Mastering these challenges is made possible by the interplay between the choice of the right cooling system and the correct design, tailored to the specific application, as well as the suitable control of the battery by the battery management system, which also controls the charging and discharging currents with regard to thermal development.

This study contributes to a better understanding of cooling systems in power tool battery packs. It helps to select a cooling material that fits our requirements exactly and thus supplies a solution tailored to our performance requirements. This makes it possible to find an optimal compromise between high performance, safety, user-friendliness through having a short charging time, and longevity with regard to cell aging. In particular, short charging times are addressed. By comparing different cooling materials with a phase change material, the behavior of the materials in battery cooling systems can be better understood. Our application-oriented simulation in the use/charge cycle allows for insight into the effects of the cooling material used at different typical loads (discharging, loads, etc.). This study also provides an example of how simulation methods can be used to play through the complex interaction of the cooling system, load sequence, and safety and ageing requirements as well as how they can identify adjusting screws for the targeted optimization of the system.

In most power tool battery packs used in handheld power tools, cooling is achieved by passive cooling systems. This study uses a Comsol battery and heat transfer simulation to evaluate three different materials that are in use in the passive cooling systems of battery packs. The performance of three different cooling materials—two heat-conductive polymers, one phase change material, and non-convective air as reference—are compared at typical working conditions (at 25 °C, with a low wind speed) in a material sweep study. To get further insights into their performance under other climatic conditions, an additional simulation study on the influence of the external temperature and wind speed was performed (a parameter sweep study).

The special focus of this study was on shortening the use/charge cycle (Figure 1). This cycle resembles the typical use scenario of a power tool battery pack, e.g., used by a professional craftsman working with a power tool at a construction site over several hours. It consists of intensive use (A), cool-down phase I (B), charging (C), and cool-down phase II (D). To prevent accelerated aging during charging, the maximum charging temperature is limited to 50 °C (as per the recommendation of the cell’s manufacturer), and therefore charging is implemented in a temperature window of 46 °C (the charging start temperature) and 50 °C (the charging stop temperature).

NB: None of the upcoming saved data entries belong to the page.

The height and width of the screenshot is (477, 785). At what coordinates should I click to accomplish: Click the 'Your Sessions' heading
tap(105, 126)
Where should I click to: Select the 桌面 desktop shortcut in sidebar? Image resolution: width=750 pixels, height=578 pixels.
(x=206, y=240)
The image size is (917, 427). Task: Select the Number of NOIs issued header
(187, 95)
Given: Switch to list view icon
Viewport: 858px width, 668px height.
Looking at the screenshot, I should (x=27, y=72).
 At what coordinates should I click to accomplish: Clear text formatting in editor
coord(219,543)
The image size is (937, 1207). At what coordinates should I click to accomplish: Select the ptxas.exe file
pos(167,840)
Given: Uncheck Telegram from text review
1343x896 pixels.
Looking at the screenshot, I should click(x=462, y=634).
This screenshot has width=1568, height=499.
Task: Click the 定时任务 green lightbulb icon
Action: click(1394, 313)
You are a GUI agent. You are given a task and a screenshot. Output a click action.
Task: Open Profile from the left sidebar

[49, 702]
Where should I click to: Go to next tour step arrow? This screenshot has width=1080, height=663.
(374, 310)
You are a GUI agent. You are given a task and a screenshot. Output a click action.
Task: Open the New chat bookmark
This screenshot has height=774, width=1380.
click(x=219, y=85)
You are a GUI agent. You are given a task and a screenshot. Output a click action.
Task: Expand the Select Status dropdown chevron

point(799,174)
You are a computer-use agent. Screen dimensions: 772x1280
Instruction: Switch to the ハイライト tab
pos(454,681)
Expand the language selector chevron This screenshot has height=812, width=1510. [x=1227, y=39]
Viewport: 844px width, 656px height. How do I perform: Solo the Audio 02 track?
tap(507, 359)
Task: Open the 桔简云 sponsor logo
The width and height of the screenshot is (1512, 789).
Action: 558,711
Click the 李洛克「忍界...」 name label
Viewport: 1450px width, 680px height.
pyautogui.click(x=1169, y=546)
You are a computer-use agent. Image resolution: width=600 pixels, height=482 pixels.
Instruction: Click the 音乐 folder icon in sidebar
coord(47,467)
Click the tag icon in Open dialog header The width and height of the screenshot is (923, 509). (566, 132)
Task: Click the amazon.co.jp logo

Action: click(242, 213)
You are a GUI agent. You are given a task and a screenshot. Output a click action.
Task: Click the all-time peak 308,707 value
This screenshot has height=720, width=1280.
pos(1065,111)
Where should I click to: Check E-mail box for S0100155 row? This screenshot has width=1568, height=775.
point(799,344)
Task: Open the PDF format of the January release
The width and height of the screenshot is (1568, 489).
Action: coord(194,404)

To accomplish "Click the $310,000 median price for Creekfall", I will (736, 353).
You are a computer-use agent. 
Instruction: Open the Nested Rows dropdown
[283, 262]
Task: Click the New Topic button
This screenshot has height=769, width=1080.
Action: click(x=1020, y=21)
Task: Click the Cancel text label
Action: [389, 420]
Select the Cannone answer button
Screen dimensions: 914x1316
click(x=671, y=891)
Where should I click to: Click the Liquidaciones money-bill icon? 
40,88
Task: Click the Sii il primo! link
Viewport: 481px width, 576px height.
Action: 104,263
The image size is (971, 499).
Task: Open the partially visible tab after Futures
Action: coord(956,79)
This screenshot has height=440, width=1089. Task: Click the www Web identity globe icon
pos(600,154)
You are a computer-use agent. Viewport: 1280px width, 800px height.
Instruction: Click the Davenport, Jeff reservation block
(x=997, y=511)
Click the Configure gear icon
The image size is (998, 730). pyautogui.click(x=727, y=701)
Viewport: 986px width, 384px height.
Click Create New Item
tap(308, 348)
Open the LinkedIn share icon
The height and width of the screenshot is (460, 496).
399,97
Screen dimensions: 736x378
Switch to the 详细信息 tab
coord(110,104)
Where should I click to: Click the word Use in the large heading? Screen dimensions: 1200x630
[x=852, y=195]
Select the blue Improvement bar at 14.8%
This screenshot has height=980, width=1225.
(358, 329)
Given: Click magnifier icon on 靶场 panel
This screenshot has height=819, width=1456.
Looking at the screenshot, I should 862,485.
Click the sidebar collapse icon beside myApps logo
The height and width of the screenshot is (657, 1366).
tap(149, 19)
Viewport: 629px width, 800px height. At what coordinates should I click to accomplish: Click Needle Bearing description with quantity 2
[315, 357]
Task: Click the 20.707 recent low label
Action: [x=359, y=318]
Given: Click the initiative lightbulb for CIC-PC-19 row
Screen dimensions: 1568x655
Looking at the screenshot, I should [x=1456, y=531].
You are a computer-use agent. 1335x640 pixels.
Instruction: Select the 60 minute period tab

A long us phase, which is mainly limited by the pack energy density and size, is favorable for customers. However, cool down and charging phases B and C have to be as short as possible to guarantee an interruption-free workflow with low downtimes for the pack. In particular, cool-down intervals during phases B and C limit the use of the pack. Along with guaranteeing safety by not reaching pack temperatures that are too high, it is the task of a good battery pack cooling system to minimize these downtimes.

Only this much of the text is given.